Because I’m a nobody again, now that Harry’s dead. Sí, perhaps I could have shown you my map and persuaded you that oil might be present—but then you might have turned around and called in one of the big-name outfits to find it for you. No, Miguel had wanted his discovery firmly in hand before he came to the bargaining table. But now…“I’d heard the way you feel about miners,” he lied tactfully. “If I’d come to you and asked permission to scout, would you have given it?”

“Nope.”

“So I thought it would be best to know there was a good chance of oil before we talked.”

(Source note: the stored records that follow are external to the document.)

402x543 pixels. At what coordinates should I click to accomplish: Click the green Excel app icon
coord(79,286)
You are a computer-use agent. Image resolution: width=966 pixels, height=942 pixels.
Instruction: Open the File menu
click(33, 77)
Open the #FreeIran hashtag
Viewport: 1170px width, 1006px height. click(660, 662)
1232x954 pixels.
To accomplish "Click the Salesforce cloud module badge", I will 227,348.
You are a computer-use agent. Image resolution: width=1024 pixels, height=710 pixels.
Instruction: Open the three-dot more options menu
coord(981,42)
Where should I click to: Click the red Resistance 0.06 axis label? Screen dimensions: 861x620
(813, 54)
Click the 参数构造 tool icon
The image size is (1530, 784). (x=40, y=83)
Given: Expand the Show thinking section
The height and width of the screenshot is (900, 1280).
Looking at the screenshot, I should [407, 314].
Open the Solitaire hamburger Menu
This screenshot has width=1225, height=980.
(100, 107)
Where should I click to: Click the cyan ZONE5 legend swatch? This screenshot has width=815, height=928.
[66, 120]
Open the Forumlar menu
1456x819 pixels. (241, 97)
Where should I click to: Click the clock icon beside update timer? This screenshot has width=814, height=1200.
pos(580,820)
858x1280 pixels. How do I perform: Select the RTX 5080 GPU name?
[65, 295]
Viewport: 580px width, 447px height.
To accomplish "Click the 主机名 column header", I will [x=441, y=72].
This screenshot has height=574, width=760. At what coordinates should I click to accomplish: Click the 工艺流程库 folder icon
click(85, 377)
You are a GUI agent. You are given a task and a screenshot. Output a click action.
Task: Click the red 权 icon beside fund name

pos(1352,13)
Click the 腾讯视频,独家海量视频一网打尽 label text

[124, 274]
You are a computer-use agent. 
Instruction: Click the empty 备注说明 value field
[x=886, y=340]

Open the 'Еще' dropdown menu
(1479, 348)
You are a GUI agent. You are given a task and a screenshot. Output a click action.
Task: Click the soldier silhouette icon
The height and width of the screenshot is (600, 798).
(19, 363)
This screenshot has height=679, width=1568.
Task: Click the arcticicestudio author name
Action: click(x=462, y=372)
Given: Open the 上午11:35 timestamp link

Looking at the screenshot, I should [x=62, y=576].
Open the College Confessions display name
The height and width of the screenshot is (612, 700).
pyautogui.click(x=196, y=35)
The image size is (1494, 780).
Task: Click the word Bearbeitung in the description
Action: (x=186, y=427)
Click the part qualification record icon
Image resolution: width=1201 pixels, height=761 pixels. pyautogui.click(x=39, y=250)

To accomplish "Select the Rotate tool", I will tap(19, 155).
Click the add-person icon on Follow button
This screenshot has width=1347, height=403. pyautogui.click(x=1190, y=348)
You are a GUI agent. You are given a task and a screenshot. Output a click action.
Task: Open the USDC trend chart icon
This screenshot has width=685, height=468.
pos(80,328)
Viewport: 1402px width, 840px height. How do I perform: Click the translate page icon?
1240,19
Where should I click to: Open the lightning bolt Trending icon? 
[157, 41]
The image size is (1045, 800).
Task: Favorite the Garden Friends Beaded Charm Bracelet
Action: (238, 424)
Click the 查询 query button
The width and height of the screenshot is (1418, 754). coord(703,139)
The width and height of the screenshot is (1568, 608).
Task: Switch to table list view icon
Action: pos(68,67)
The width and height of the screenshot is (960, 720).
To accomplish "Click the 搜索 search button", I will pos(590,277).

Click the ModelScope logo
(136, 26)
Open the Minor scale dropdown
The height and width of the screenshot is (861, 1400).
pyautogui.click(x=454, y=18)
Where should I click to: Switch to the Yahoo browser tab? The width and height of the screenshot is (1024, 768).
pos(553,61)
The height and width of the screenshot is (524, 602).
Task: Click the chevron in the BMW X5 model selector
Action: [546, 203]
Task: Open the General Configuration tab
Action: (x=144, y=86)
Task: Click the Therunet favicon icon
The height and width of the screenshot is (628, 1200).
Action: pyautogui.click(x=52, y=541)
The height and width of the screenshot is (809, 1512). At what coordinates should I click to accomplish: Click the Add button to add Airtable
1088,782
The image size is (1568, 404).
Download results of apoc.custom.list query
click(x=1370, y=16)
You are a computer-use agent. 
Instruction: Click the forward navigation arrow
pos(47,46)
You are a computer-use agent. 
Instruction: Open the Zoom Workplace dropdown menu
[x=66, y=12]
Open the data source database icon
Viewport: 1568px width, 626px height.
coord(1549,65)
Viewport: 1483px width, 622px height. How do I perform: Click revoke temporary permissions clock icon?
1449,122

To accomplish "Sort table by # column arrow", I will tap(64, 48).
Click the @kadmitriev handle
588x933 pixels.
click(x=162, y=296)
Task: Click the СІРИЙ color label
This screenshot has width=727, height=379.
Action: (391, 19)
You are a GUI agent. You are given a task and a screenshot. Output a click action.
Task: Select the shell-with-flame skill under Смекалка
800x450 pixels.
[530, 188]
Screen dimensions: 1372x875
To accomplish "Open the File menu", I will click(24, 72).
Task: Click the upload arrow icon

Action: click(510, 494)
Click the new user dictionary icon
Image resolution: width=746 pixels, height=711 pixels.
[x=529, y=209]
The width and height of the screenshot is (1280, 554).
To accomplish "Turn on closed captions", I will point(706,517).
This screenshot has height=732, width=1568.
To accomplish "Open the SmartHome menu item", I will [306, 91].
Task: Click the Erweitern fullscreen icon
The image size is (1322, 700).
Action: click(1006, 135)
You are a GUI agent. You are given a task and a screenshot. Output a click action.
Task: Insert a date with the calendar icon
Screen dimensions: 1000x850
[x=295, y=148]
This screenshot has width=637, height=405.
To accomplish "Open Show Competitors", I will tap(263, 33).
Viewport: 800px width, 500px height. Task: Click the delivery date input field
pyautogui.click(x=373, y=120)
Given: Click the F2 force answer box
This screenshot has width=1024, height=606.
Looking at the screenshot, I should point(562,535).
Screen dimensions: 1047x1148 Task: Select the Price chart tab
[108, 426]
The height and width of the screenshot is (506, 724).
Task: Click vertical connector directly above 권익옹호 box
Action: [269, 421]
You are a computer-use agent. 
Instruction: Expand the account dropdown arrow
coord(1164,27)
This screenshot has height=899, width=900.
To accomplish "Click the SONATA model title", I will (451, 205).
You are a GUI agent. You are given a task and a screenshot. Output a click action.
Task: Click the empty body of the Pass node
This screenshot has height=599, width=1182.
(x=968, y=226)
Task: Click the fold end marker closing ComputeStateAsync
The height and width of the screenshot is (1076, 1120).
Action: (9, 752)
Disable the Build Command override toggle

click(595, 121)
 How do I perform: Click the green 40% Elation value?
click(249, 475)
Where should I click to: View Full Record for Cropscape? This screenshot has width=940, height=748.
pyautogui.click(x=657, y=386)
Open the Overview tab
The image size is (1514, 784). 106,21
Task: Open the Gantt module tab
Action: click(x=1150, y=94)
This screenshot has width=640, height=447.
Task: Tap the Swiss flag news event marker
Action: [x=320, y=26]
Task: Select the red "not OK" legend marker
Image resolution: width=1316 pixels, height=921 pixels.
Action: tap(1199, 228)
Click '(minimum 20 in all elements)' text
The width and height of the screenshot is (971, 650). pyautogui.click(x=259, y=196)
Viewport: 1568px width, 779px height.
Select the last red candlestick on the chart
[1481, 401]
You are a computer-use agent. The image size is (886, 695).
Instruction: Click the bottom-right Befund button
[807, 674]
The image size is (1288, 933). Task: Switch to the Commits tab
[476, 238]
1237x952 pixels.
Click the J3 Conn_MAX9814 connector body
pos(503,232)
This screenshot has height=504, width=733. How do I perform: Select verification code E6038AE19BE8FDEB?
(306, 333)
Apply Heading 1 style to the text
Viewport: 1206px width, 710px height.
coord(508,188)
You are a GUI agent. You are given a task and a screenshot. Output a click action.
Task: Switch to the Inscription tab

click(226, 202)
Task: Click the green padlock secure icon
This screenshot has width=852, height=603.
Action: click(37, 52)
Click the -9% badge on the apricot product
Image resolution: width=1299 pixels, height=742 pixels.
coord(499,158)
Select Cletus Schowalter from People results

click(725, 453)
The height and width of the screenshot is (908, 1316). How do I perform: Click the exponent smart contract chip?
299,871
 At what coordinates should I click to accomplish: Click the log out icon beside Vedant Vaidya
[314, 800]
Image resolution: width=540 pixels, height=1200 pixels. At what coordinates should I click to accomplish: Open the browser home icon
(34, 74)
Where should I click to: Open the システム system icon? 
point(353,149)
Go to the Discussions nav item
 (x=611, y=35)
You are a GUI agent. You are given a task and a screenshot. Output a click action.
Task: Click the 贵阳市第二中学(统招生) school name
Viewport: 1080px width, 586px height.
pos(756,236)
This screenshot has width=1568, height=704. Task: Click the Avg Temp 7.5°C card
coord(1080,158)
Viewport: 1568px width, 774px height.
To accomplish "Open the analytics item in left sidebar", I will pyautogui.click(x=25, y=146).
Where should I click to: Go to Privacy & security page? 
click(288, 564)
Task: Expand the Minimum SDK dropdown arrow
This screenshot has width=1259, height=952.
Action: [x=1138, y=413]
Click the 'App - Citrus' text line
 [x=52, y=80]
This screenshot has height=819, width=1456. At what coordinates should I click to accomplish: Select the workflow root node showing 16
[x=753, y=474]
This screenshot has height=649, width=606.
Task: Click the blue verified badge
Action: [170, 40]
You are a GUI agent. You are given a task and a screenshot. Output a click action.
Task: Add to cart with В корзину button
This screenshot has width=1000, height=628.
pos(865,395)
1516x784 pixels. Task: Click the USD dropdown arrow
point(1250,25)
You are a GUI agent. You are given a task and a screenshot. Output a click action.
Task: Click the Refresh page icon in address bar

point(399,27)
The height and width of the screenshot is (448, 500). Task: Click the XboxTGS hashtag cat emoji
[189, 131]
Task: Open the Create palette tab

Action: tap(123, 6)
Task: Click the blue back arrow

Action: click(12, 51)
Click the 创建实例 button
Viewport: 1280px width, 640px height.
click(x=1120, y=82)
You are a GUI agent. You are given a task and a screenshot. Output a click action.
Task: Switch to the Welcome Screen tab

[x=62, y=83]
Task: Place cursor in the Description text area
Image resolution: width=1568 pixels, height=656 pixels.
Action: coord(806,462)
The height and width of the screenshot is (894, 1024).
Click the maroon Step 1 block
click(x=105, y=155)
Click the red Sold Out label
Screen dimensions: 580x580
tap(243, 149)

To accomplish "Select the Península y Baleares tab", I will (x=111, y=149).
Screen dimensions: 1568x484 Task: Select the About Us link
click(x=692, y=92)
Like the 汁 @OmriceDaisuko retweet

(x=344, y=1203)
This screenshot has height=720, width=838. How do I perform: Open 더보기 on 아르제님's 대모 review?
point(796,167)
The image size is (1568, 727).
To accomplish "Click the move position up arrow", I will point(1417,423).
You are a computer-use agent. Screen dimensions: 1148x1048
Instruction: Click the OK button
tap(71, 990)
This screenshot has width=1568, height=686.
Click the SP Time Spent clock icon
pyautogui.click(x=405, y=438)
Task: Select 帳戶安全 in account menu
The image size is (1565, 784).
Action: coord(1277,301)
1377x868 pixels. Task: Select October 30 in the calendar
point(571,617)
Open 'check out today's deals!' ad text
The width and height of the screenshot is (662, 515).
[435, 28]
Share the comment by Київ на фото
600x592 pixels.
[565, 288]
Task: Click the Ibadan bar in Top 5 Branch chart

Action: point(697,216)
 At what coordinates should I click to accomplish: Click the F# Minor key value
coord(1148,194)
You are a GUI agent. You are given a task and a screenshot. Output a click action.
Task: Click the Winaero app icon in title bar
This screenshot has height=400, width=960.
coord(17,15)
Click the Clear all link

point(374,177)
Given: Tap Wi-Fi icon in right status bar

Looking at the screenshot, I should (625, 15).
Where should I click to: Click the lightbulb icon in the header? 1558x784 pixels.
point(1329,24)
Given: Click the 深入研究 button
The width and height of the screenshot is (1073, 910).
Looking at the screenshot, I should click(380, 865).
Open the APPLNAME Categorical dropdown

The rancher’s old eyes glinted with amusement. He wasn’t quite buying it, but perhaps the whiskey was mellowing him. “Huh.” For a while he ate pork rinds and Miguel prayed. “Here’s how I see it,” he drawled finally. “You’ve got a problem, Heydt. You’re hungry for a crack at my oil. You don’t even know yet, for sure, if you’ve got something here or not. And even if you find it—well, think you’ve found it—still, I’m not hungry. Maybe I’ll decide I’m leaving that oil in the ground for my grandchildren. It’s like money in the bank.”

It was—if it was truly down there in its vault of stone. In the end, Miguel could only say that to the best of his knowledge the oil should be down there. But the very best of the wildcatters drilled five dry holes for every well they brought home. It was a break-heart career, but still, gambler that he was, he’d choose no other.